This isn’t so much a prediction as a guarantee. The world won’t automatically become a magical, happy place in 2021. COVID is still here, there’s still major political division, and now The Office is gone from Netflix. Don’t get your hopes up.
'Doolittle' wins Best Picture at the Oscars.
In a shocking development, the highly hated Doolittle starring Robert Downey, Jr. wins Best Picture at the Academy Awards. Most surprising, it was eligible for last year’s Oscars. It appears the voters were too busy playing Animal Crossing and watching Netflix to care whether any movies were actually released this year.
Elon Musk earns supervillain status.
The world finally learns what most of us have already known: Elon Musk reveals that he’s a supervillain. In a move that Marvel would be proud of, the billionaire inventor takes over the airways to tell the world that he’s finally ready to take control of everything. Also, he already built a secret lair on the moon that we somehow didn’t notice.
Dr. Fauci wins Time’s ‘Person of the Year.’
Dr. Anthony Fauci wins Time Magazine’s Person of the Year. But it’s not for the reason you’d expect. He wins it for being the only person to get every single rival vaccine to prove they’re safe for everyone to use. Other doctors tell him this isn’t a great idea, but he does it anyway.
Joe Biden makes half the country happy.
Regardless of what Uncle Joe does, it’s safe to say half the country will be happy and the other half will be miserable. This is pretty much the safest prediction for 2021. Also, at one point he’ll do something that reminds us of our grandpa.
Mr. Peanut wins the Super Bowl.
While the Chiefs won the big game again and nobody outside of Kansas City cared, the big stunner was the commercials. Mr. Peanut died again and this time he didn’t come back to life as some kind of creepy baby peanut. He returned as a zombie which is what all of us wanted last year.
There will be a Tom Brady sports scandal.
2021 is highlighted by a sports scandal involving Tom Brady and artificial intelligence. It’s found that the super old quarterback’s key to longevity isn’t genes at all. He’s cybernetically enhanced having made a deal with some Silicon Valley entrepreneurs to lengthen his career.
A strange COVID vaccine symptom emerges.
While most of the country receives the vaccination by the end of 2021, a strange symptom begins to occur. It appears everyone who gets the vaccine has a sudden urge to hug, high-five, and pal around with literally everyone they see. Experts explain that it’s really not a good idea, but it doesn’t curb the urge.

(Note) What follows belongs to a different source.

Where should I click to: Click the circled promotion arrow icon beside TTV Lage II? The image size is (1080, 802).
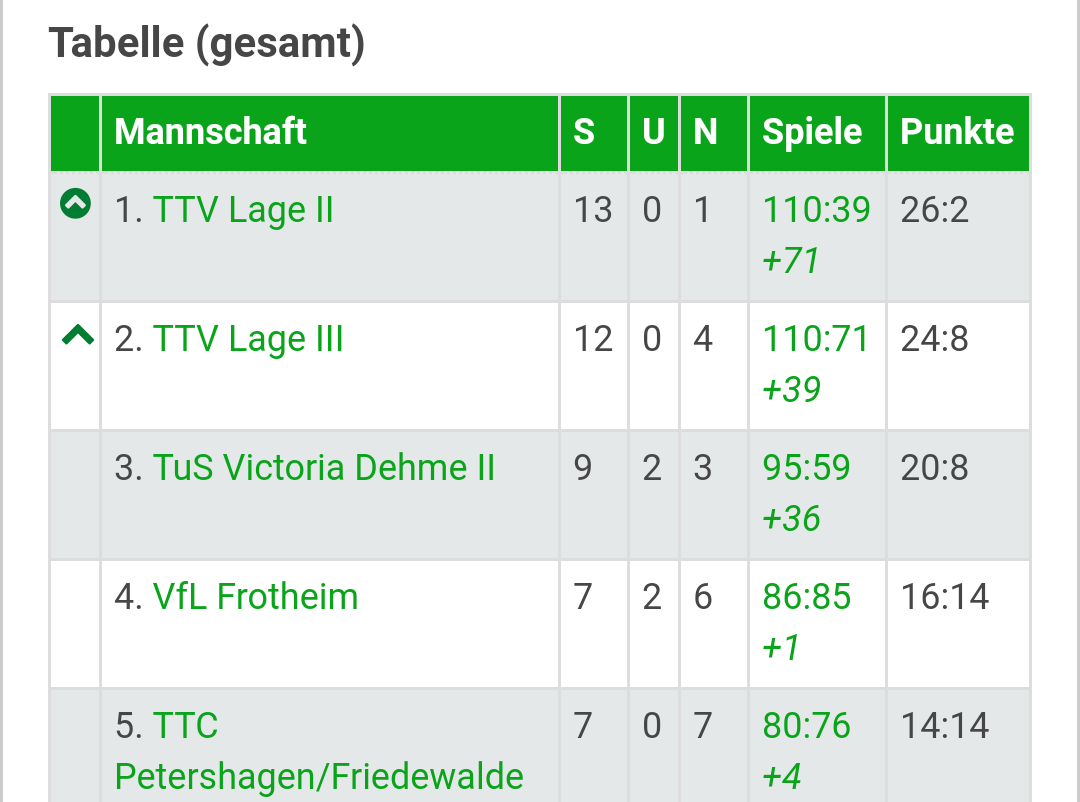pos(76,205)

There's a monumental Zoom crash.
Since many of us are still working from home and using Zoom, the site won’t be able to handle the bandwidth and will crash for days at a time, leaving us with nothing but a blank screen to stare at and the sad notion that we’ll have to use one of the other 10 options to communicate with coworkers instead.
Americans experience a new phobia after working from home too long.
Agoraphobia is usually associated with a fear of leaving the house. A new phobia similar to agoraphobia will be discovered in 2021. Because so many people work from home and don’t get to see anyone besides their immediate family members, the new phobia involves fear of outside people. It’s called zoomaphobia and revolves around the fear of talking to anyone without a computer screen between you and them.